### PROBLEM
Please take the material between the lines holding "In order to click on page-title: Claims" and "Locate an element", inclusive, and write those lines out again, substituting "Find" for "Identify" and leaving everything else as it is.

### EXERCISE MATERIAL
------------------------------------------------------------
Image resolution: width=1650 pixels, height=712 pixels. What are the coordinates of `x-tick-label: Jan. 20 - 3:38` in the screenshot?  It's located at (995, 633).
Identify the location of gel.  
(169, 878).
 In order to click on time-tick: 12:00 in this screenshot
------------------------------------------------------------
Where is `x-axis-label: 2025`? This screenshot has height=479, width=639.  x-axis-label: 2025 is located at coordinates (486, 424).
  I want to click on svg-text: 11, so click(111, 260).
------------------------------------------------------------
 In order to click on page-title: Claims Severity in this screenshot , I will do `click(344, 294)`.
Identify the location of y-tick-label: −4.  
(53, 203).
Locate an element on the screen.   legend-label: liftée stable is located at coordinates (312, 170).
------------------------------------------------------------
### TASK ANSWER
 In order to click on page-title: Claims Severity in this screenshot , I will do `click(344, 294)`.
Find the location of y-tick-label: −4.  
(53, 203).
Locate an element on the screen.   legend-label: liftée stable is located at coordinates (312, 170).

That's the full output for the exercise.